« Funes el memorioso » : en prendre de la graine
Si le poète va jusqu’aux limites des possibilités du langage, Borges flâne au-delà de ces limites. Magicien du réel, sa nouvelle « Funes ou la mémoire » [1] nous montre ce réel qui cogne lorsque le langage vise la totalité.
Habitant des faubourgs de Fray Bentos, Uruguay, Ireneo Funes devient « memorioso » lors d’un accident grave qui le rend infirme. Dans sa chambre, contemplatif jusqu’à la sidération, il est capable de reconstruire de mémoire une journée entière, sans hésitation. « [N]on seulement Funes se rappelait chaque feuille de chaque arbre de chaque bois, mais chacune des fois qu’il l’avait vue ou imaginée. » [2]
Personnage rustique et vernaculaire, sa mémoire prodigieuse le pousse aux limites de la mémoire elle-même. Car une mémoire qui se souvient de tout, est-elle toujours une mémoire ? L’enjeu que nous soulignons ici n’est pas tant la clarté et la précision de ses souvenirs, que la position mythique dans laquelle le placent ces derniers : nommer chaque chose dans le détail de chacun de ses instants. Un véritable projet de langage sans faille.

**Lignes fournies**
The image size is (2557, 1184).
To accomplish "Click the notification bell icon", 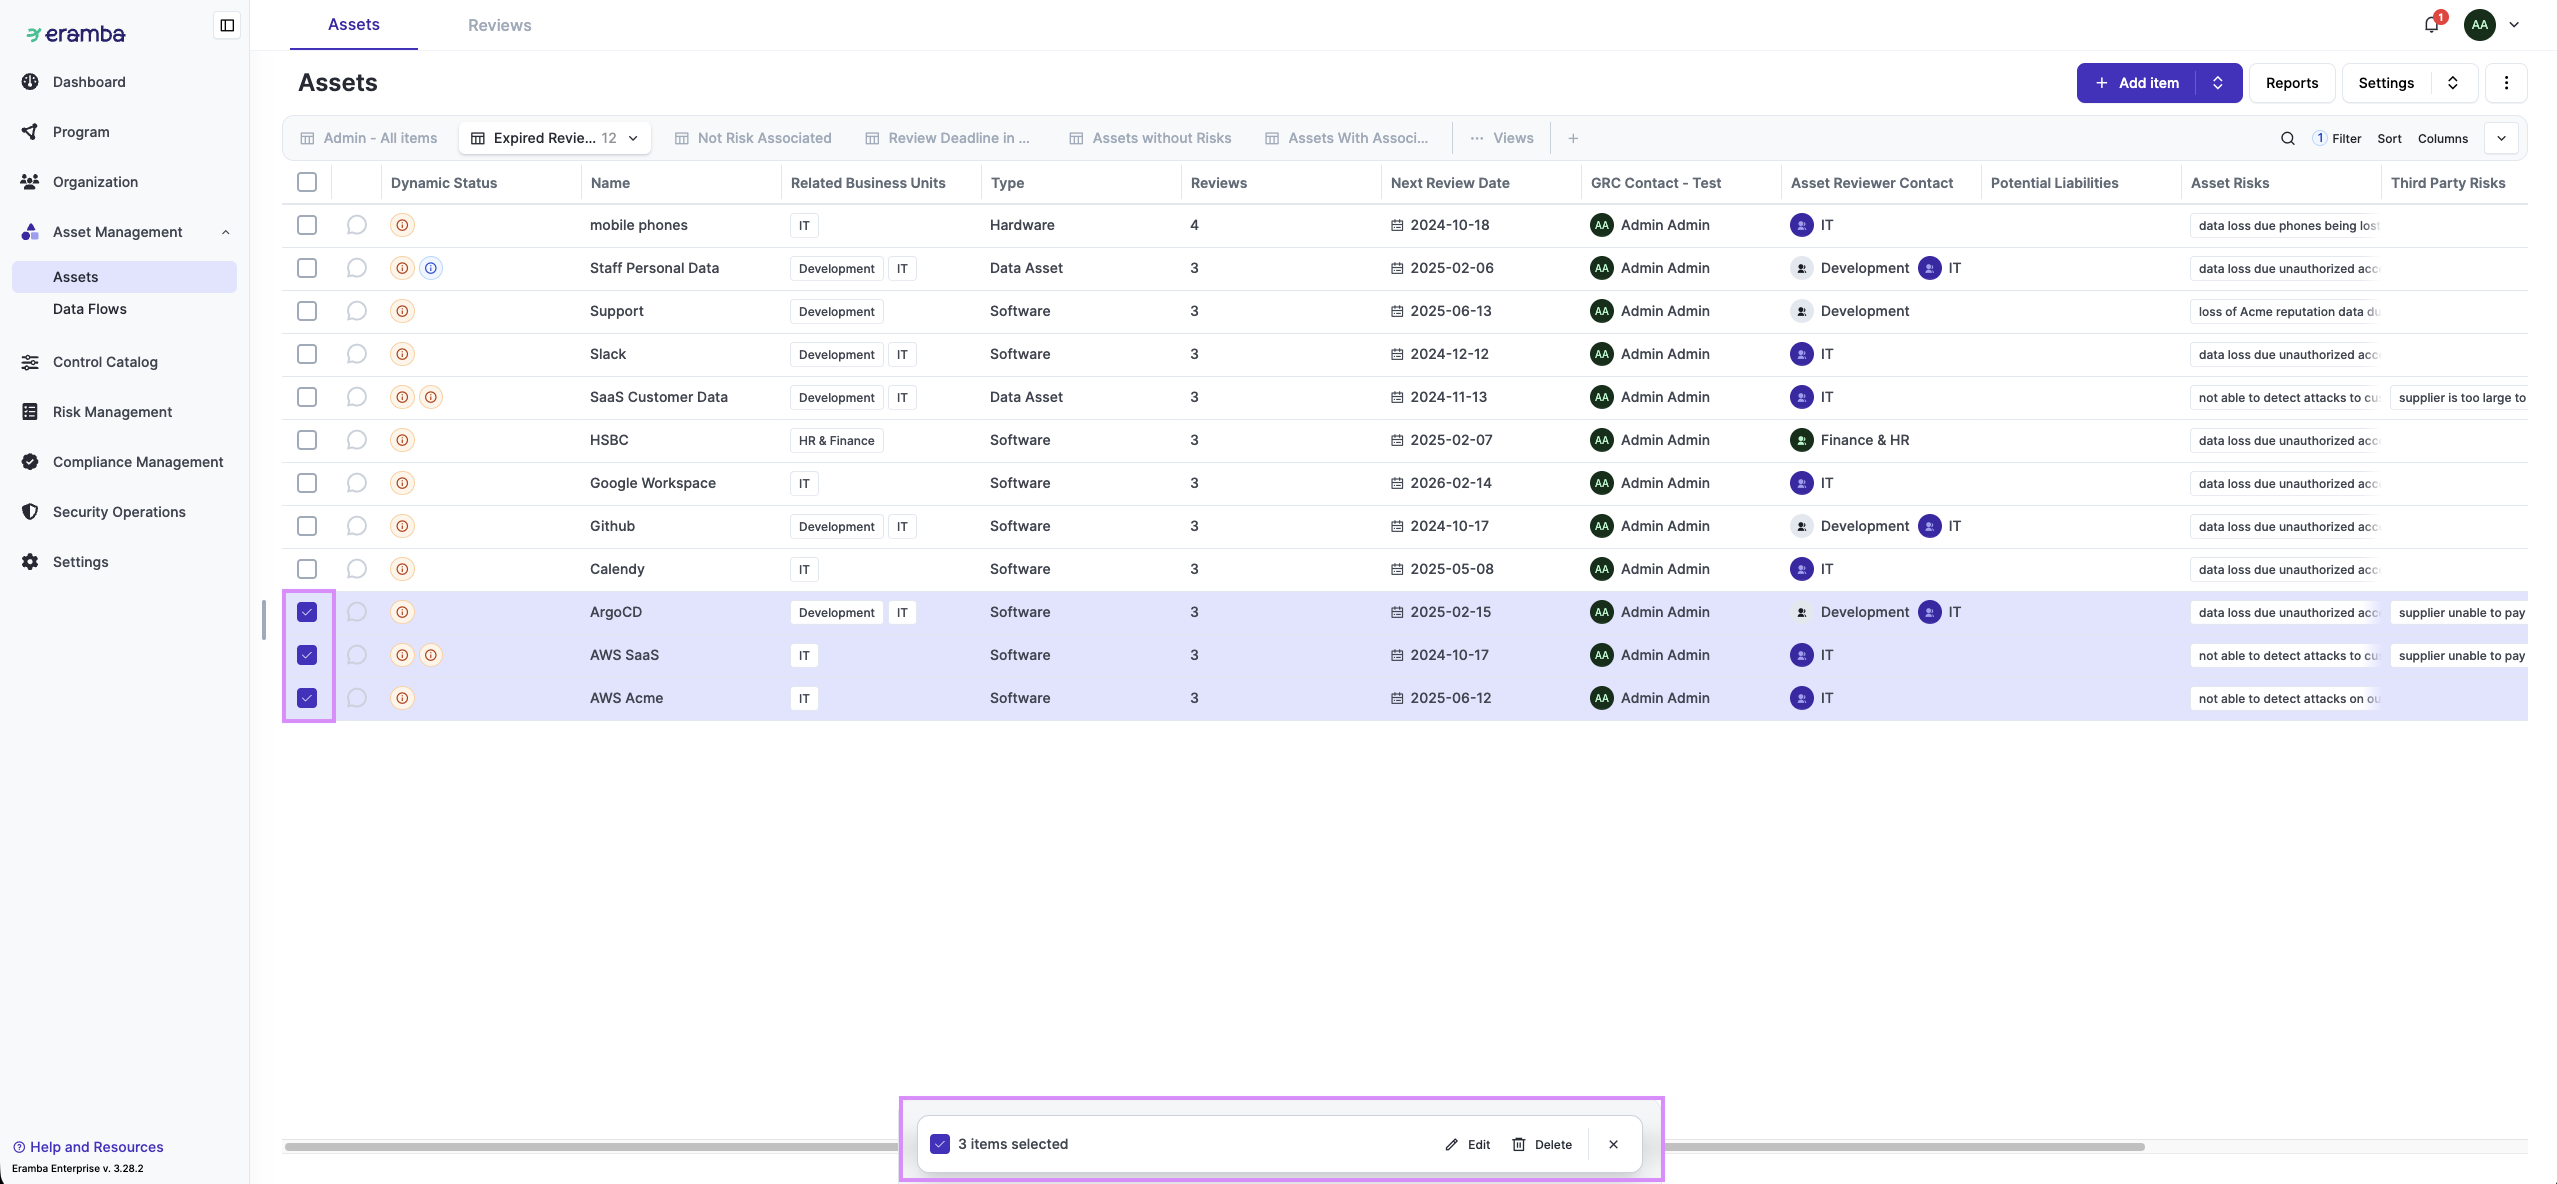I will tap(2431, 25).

---

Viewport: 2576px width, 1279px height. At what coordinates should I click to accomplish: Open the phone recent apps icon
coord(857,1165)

**Consigne**
Relevez tous les passages placés entre guillemets « » dans l'extrait sur Funes, un par ligne, dans l'ordre où ils apparaissent.

**Réponse**
Funes el memorioso
Funes ou la mémoire
memorioso
[N]on seulement Funes se rappelait chaque feuille de chaque arbre de chaque bois, mais chacune des fois qu'il l'avait vue ou imaginée.